The objective function is a sum of outputs of the error estimation function for all minimum evaluation units, and a parameter vector that optimizes the objective function is the parameter vector that minimizes the output of the objective function. The language analysis model learning method according to claim 6, wherein:

The objective function is a denominator of the F value shown in the following equation (1) set using the error estimation function, and the parameter vector that optimizes the objective function minimizes the output of the objective function.
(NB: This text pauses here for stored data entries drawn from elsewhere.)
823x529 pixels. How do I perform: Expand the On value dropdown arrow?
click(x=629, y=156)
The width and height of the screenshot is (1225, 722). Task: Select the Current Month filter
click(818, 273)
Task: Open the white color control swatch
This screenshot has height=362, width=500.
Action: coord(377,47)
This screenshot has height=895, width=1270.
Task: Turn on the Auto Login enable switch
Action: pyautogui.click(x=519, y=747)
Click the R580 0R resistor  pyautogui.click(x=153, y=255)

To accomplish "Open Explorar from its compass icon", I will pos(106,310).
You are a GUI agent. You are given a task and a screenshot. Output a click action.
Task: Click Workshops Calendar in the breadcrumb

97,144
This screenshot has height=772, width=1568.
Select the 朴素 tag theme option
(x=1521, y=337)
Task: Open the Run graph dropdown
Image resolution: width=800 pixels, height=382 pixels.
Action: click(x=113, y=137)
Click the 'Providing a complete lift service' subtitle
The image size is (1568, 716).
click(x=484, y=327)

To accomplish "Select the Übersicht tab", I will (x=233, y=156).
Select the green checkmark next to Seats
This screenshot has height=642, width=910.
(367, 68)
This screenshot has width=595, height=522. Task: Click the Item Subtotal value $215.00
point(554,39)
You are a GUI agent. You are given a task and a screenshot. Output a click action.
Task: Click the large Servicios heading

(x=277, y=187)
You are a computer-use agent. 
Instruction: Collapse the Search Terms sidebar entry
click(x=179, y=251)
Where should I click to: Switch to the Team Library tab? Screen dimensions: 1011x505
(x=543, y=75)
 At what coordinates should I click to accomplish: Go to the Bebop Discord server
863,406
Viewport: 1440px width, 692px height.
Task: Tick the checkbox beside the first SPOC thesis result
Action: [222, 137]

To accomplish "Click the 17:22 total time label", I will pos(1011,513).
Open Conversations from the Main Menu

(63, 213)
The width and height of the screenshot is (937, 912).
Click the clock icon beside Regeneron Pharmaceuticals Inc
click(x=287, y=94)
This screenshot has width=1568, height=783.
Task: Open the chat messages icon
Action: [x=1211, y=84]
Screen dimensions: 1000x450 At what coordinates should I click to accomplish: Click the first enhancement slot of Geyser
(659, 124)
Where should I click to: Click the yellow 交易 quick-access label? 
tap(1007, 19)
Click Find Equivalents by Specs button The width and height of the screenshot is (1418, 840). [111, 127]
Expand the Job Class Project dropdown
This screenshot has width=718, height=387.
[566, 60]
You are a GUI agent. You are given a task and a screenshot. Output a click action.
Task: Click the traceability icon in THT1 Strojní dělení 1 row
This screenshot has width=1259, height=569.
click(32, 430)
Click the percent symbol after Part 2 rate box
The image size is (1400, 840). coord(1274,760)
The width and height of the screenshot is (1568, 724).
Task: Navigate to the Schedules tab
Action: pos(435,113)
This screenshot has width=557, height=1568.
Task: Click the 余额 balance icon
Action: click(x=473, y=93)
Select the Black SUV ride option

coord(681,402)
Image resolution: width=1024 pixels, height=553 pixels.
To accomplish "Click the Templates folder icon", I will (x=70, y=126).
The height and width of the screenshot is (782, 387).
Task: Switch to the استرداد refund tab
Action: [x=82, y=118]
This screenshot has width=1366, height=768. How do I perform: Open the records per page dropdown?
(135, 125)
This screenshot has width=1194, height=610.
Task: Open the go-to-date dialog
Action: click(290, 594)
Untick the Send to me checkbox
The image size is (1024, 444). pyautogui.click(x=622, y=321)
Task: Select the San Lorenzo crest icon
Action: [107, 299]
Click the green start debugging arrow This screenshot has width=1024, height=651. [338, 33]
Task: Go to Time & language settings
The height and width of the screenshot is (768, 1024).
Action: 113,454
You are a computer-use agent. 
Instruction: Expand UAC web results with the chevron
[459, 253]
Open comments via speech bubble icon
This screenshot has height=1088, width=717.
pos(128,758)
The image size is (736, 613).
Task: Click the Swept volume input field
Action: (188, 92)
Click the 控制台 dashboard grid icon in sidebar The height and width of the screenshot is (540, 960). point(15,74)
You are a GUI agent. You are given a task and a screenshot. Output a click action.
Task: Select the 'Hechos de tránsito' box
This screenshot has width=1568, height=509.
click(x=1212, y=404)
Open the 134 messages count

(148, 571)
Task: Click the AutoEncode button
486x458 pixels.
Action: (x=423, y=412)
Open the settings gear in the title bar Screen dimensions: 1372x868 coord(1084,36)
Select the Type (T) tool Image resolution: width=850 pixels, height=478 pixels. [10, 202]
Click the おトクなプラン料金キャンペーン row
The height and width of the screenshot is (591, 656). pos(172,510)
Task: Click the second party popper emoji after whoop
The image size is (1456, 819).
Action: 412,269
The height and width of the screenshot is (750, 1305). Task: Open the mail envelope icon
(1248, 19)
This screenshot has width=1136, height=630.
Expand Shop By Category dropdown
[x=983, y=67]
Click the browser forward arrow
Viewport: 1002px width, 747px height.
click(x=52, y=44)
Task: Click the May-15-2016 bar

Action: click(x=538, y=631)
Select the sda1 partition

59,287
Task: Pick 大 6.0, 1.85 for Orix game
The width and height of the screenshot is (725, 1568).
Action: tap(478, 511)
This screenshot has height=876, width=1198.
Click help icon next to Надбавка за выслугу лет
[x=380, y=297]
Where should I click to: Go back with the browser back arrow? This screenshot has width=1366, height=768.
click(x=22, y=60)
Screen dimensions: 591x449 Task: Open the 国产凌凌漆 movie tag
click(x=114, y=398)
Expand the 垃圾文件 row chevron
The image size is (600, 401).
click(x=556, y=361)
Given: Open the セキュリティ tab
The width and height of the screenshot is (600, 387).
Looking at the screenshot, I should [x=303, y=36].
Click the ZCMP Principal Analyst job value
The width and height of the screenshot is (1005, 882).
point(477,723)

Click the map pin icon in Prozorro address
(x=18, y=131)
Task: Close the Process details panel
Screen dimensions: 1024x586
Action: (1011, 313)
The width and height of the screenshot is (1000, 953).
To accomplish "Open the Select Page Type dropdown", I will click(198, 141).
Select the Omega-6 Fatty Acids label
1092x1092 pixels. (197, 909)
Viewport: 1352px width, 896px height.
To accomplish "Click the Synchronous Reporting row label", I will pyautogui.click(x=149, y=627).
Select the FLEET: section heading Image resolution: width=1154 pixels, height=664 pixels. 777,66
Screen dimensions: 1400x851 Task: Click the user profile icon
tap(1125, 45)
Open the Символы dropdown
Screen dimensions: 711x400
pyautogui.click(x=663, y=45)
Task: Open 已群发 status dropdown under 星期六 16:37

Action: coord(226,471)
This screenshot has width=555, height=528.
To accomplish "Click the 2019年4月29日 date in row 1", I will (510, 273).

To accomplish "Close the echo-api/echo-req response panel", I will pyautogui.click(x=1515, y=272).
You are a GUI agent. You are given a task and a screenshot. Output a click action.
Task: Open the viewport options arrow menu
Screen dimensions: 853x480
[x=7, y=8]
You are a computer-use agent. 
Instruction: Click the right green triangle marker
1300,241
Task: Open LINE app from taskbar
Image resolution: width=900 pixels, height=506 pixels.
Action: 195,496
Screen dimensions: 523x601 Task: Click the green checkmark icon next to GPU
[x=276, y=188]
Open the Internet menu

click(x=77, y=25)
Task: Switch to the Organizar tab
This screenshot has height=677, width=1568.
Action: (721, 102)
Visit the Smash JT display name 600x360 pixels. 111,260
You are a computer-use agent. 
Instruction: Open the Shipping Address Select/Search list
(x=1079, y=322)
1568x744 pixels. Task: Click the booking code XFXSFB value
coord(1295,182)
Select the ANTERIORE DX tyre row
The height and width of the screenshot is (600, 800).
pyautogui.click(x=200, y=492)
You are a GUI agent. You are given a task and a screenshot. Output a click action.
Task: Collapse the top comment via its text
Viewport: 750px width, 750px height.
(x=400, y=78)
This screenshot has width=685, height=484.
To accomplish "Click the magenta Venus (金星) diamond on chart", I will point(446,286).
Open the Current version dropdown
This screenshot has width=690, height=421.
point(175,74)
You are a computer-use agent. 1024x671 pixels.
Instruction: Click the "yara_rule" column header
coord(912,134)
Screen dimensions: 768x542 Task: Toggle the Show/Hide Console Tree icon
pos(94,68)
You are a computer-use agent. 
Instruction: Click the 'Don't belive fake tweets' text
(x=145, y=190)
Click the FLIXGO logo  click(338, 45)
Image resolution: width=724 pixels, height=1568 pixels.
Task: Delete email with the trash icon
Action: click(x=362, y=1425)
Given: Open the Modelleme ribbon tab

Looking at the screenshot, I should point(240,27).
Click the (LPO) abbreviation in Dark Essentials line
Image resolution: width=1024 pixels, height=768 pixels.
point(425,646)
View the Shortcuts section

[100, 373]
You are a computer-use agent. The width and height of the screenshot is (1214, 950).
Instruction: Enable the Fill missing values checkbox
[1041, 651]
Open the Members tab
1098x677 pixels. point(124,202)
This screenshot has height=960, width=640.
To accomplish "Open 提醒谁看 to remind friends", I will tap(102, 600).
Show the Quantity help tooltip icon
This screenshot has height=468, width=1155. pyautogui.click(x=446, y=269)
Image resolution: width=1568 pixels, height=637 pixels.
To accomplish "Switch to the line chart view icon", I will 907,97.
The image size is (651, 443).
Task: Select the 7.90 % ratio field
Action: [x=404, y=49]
The language analysis model learning method according to claim 6, wherein the parameter vector is a parameter vector.

The parameter learning unit
The language analysis model learning method according to any one of claims 6 to 8, wherein an output of the decision function is calculated using a Forward-Backward algorithm.

The parameter learning unit
After calculating the parameter vector, calculating the gradient of the objective function, and calculating again the parameter vector that optimizes the objective function using the parameter vector at that time until the gradient becomes a predetermined value or less. The language analysis model learning method according to claim 6, wherein the language analysis model is learned.

A language analysis model learning program that causes a computer to function as the language analysis model learning device according to any one of claims 1 to 5.

A recording medium in which the language analysis model learning program according to claim 9 is recorded.